Moq – Privacy issues with SponsorLink, starting from version 4.20
github.comAs a long time user of Moq, I’m horrified by this. I think the author has now reverted this but I’ll be moving away from this library anyway.
I’ll also be reevaluating all my Nuget dependencies and their potential security risks (so indirectly, one good thing I guess).
Reading all the comments on GitHub though, I’ve got to feel for the dev a bit - he has half the .NET community all piling on after years of his hard work likely being under appreciated (as is often the case with OSS developers).
He’s made a big misstep with this, and broken a lot of trust, but it genuinely doesn’t look like malice - rather just (really) terrible judgement.
Not excusing his mistake, but wow, I wouldn’t want to be on the receiving end of all that anger.
Personally I feel there is a limit to how angry I’m entitled to be after years of benefitting from this guys work without paying him a penny.
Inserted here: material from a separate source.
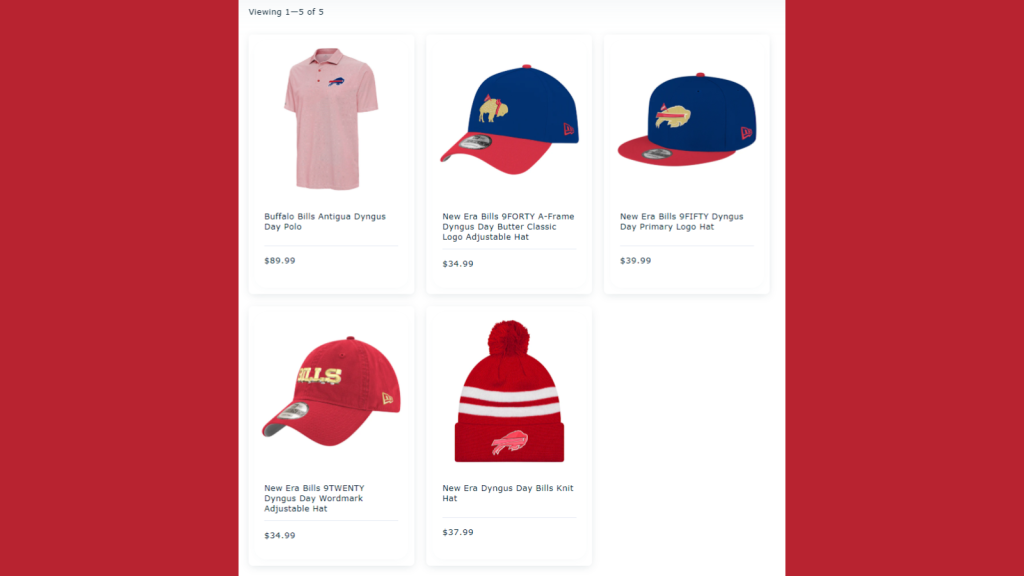Select the $89.99 polo price

click(x=280, y=261)
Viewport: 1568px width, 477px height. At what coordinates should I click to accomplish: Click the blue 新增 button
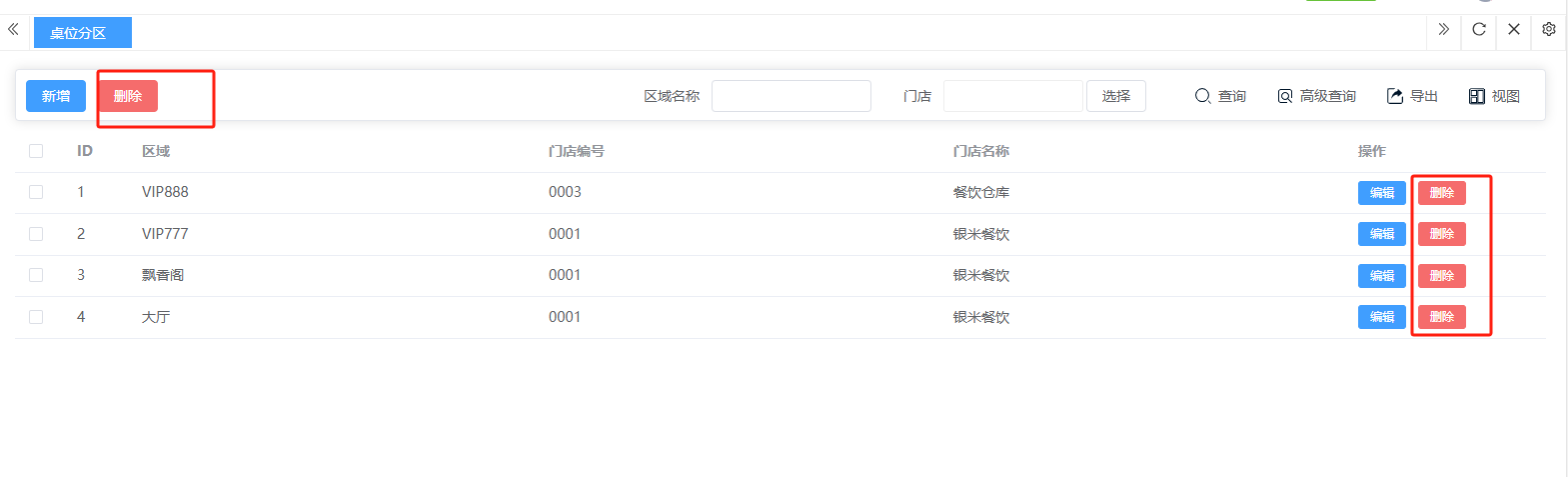56,96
It’s really just a sad situation all round.
Edit: more info on the dev’s reasoning behind this change in his original blog post from January:
Yeah I've been following the thread but feeling a bit queasy because there's a real person on the end of all this vitriol.
I think a lot of people's anger and waving the GDPR stuff around is excessive. It's understandably annoying but at the end of the day this is just the implicit cost you pay for not having a commercial agreement in place. Maintainers can go rogue, make stupid decisions and disappear and frankly your comeback is 'fork it and do it yourself'. Not bombard the maintainer with invective and legal threats.
I wouldn't use Moq (or other libraries by this maintainer) again in light of their current behavior but the fork button is literally right there at the top of the page. If I want to use the code going forward I'd have to take ownership.
I think this also shows how nonsense the default security posture is for a lot of places. Dependabot has atrophied organisation's security sense. You almost never want to upgrade and sit at the bleeding edge, that's asking for zero days, supply chain attacks and bugs. Number goes up is not a sensible way of managing software. There's nothing wrong with a 2 year old dependency running in your solution if there are no reported security issues.
Tbf the gdpr calls are justified. It is one thing to print a warning message on build but another thing to read dotfiles and mess with the filesystem of a user and send data from it to some server. No data privacy officer in Europe would allow the usage of the library.
Library author decisions aside, the implications for the .NET ecosystem are insane.
.NET Analyzers spawning processes, especially in an elevated environment. Pausing builds for 100ms for non-paying users. Silently leaking millions of user emails.
That all seems much dirtier than core-js drama.